===== Text zur Durchsicht =====

Am Campingplatz in Maun angekommen, checkten wir nach einer Woche Internet-Abstinenz erstmal unsere Mails und Nachrichten und genossen bei einem kühlen Bier, dass endlich wieder etwas um uns herum los war. Und wen trifft man dann zufällig mehr als 10.000km von der Heimat entfernt? Klar, jemanden aus der Heimat. Wir gesellten uns also gemütlich zu Judith, die ihren Cousin hier jährlich besucht und verbrachten einen gemütlichen Abend an der Theke des Backpackers. Auch unsere Schweizer Verabredung stieß später dazu. Dass die Welt irgendwie doch ein Dorf ist, bestätigte sich spätestens an diesem Ort für uns.

Der nächste Tag galt mal wieder der Fürsorge für das Auto, dessen zwei platte Reifen wir in der örtlichen Werkstatt für nicht mal fünf Euro flicken ließen. Da uns noch einige Offroad-Kilometer bevorstanden, wollten wir wieder gut gerüstet sein. Später entschieden wir uns, von Maun aus einen Helikopter Flug über das berühmte Okavango Delta zu buchen, für das die Stadt als Ausgangspunkt bekannt ist. Möchte man das gesamte Ausmaß des Deltas sehen, bleibt einem entweder nur eine mehrtägige Fahrt in das Delta selbst übrig (mit Übernachtungsraten in teuren Lodges ab 500-4000€/Nacht und Person; kein Scherz) oder eben das Überfliegen. Da wir für die nächsten Tage bereits vorhatten, noch weiter nördlich in den Chobe Nationalpark zu fahren, entschlossen wir uns für den schnellen Überblick.

Der freundliche Pilot empfing uns am Flughafen Maun, wies uns kurz ein und schon konnte es losgehen. Zur Sicherheit mussten wir alle nochmal auf die Waage, um das Gesamtgewicht für den Helikopter nicht zu überschreiten. Hierbei machte sich dann der Sitzurlaub der letzten Wochen durchaus bemerkbar. Das Bereisen von Ländern mit vielen wilden Tieren ist eben kein Aktivurlaub. Schon nach wenigen Minuten konnten wir sehen, wie groß und weitläufig das Delta ist. Obwohl das Okavango erst Mitte Juni bis Anfang August seinen höchsten Wasserstand durch den Regen aus Angola erreicht, war schon gut erkennbar, wie sich die einzelnen Ströme zusammensetzen. Die Flughöhe von ungefähr 200 Metern eignete sich dabei perfekt, um die Tiere aus einer nahen und trotzdem anderen Perspektive als bislang zu beobachten. Und wir hatten Glück: viele Elefanten, Giraffen, Zebras, Nilpferde und sogar ein Krokodil waren zu sehen. Auch aus der Luft ist das Ausschau halten nach Tieren aber Glückssache. Mit dem Auto bis zu dem Punkt zu fahren, zu dem wir geflogen sind, hätte uns übrigens ungefähr vier Fahrstunden gedauert. Manchmal darf es für uns auch schneller gehen.

===== Quelldaten =====

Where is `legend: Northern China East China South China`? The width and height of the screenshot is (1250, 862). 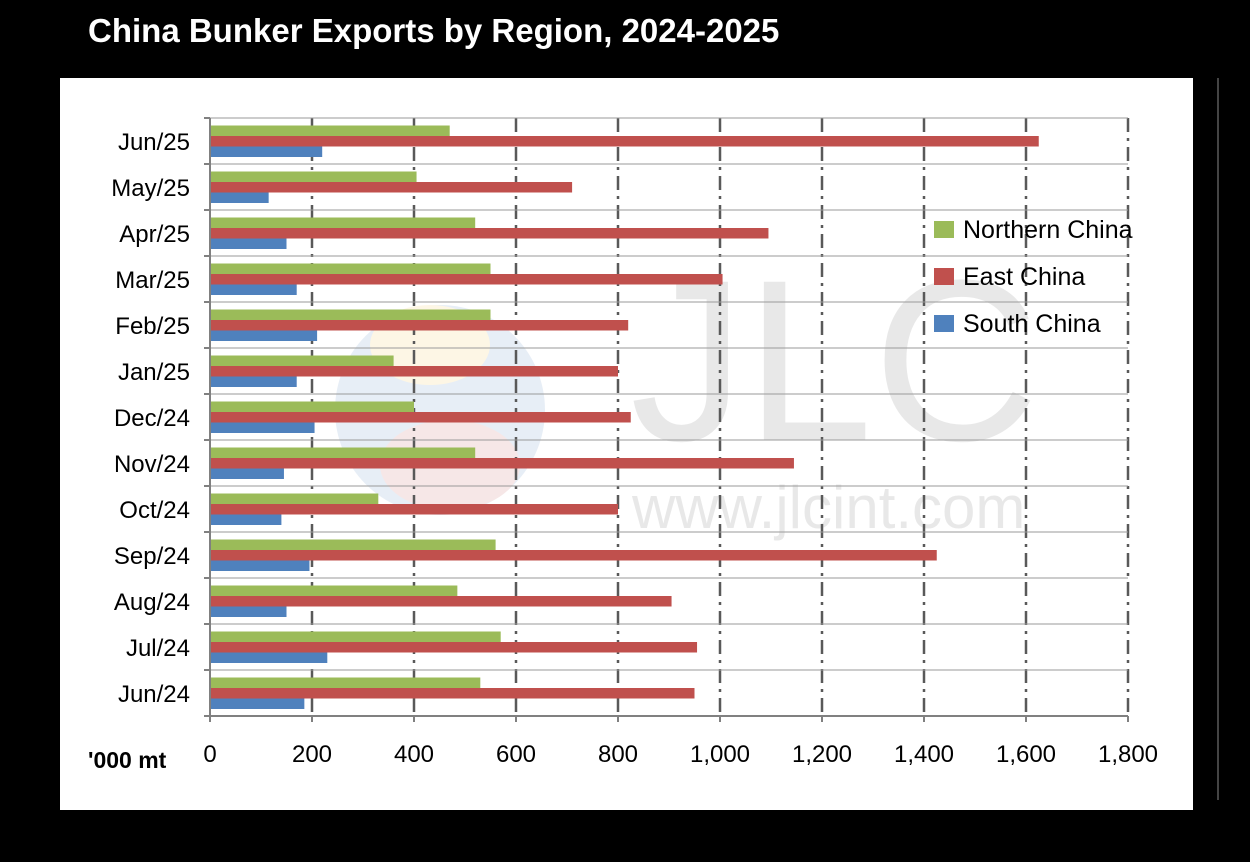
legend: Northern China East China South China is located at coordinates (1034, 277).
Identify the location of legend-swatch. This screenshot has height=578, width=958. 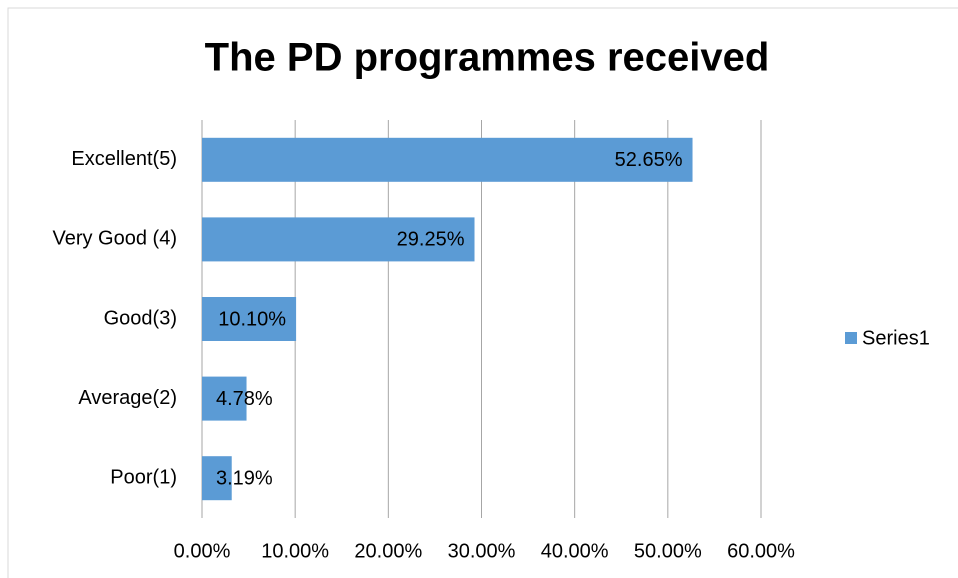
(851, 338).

=====

• Fragen zum Text:
**a.** Beantworte anhand des Reiseberichts über Maun und den Flug über das Okavango Delta diese Fragen:
(i) Wen trafen die Reisenden an der Theke des Backpackers, und warum ist diese Person jedes Jahr in Maun?
(ii) Wie viel kostete das Flicken der zwei platten Reifen?
(iii) In welcher ungefähren Höhe flog der Helikopter über das Delta?
**b.** Schreibe den Reisebericht über Maun und den Helikopterflug über das Okavango Delta nach seinem letzten Satz weiter.

• Antworten nach Nummer:
**a.**
(i) Sie trafen Judith, die dort jährlich ihren Cousin besucht.
(ii) Es kostete nicht mal fünf Euro.
(iii) Der Helikopter flog in ungefähr 200 Metern Höhe.

**b.**
Zurück am Backpackers steckten wir mit Myriam und Pirmin unsere Köpfe zusammen und planten unsere Route gen Norden. Da wir nun mal wieder mit zwei Fahrzeugen unterwegs sein würden, konnten wir uns die ein oder andere Strecke mehr trauen, da wir uns ja nun gegenseitig bergen könnten.

Nach vier entspannten Tagen war also der Plan, durch den Chobe Nationalpark und die Savuti-Region hoch nach Kasane zu fahren. Die Stadt, die an Namibia, Sambia und an Simbabwe grenzt und auch die Wege von Myriam, Pirmin und uns trennen würde. Auf unserem Weg, der durch geschützte Naturgebiete führte, kreuzten uns mehrere Elefanten, die nicht immer besonders glücklich über unsere Begegnung schienen. Über Funkgeräte stimmten wir uns dabei immer ab, wann denn wohl der beste Zeitpunkt wäre, an dem Riesen vorbeizufahren. Gar nicht so einfach, einzuschätzen, wann dieser Moment ist. Wir müssen zugeben, dass sich die Begegnungen mit Elefanten in Botswana anders anfühlten als in touristischeren Parks in Südafrika. Dort hatten wir den Eindruck, dass die Tiere irgendwie mehr an Menschen in Autos gewöhnt waren. In Botswana hingegen schienen sie immer etwas überrascht, wenn dann doch mal jemand vorbeikommt.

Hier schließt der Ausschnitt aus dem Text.